Reproduce the material from the line containing "How do I perform: Open the" through the end, swapping "Action Type" for "Event Type" and changing nothing else.
------------------------------------
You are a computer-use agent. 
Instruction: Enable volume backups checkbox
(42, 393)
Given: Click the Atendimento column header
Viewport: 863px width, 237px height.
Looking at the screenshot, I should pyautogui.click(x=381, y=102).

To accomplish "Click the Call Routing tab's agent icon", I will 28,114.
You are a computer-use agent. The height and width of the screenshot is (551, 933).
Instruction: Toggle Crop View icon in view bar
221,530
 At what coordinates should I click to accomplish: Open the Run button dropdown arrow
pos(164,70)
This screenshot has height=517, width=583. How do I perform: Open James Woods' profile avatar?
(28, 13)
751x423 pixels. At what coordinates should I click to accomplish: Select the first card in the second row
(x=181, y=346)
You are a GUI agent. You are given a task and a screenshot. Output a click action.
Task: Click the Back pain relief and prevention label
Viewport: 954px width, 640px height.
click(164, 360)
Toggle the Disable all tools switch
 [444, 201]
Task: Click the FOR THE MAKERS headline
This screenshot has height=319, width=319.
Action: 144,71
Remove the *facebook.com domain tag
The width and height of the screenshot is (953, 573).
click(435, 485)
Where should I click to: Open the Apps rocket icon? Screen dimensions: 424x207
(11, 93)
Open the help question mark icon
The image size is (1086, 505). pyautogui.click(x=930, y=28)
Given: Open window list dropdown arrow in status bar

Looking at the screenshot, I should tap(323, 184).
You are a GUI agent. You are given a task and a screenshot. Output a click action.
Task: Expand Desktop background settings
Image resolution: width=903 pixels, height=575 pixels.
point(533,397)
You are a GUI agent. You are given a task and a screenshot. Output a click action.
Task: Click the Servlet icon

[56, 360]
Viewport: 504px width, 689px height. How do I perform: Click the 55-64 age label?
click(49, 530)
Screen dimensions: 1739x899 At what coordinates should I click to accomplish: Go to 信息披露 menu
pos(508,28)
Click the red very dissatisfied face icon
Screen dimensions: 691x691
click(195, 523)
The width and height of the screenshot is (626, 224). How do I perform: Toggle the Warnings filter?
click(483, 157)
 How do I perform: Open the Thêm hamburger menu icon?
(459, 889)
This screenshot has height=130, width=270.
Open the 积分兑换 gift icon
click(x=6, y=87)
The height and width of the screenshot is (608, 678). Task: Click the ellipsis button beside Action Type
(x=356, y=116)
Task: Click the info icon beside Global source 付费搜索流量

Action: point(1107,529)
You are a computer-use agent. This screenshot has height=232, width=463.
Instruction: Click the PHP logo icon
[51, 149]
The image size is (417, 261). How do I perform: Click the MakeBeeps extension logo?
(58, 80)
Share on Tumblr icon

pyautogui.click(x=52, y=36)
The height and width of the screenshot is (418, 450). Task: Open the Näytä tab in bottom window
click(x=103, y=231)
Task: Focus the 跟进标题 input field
------------------------------------
*CORRECT OUTPUT:*
 How do I perform: Open the Thêm hamburger menu icon?
(459, 889)
This screenshot has height=130, width=270.
Open the 积分兑换 gift icon
click(x=6, y=87)
The height and width of the screenshot is (608, 678). Task: Click the ellipsis button beside Event Type
(x=356, y=116)
Task: Click the info icon beside Global source 付费搜索流量

Action: point(1107,529)
You are a computer-use agent. This screenshot has height=232, width=463.
Instruction: Click the PHP logo icon
[51, 149]
The image size is (417, 261). How do I perform: Click the MakeBeeps extension logo?
(58, 80)
Share on Tumblr icon

pyautogui.click(x=52, y=36)
The height and width of the screenshot is (418, 450). Task: Open the Näytä tab in bottom window
click(x=103, y=231)
Task: Focus the 跟进标题 input field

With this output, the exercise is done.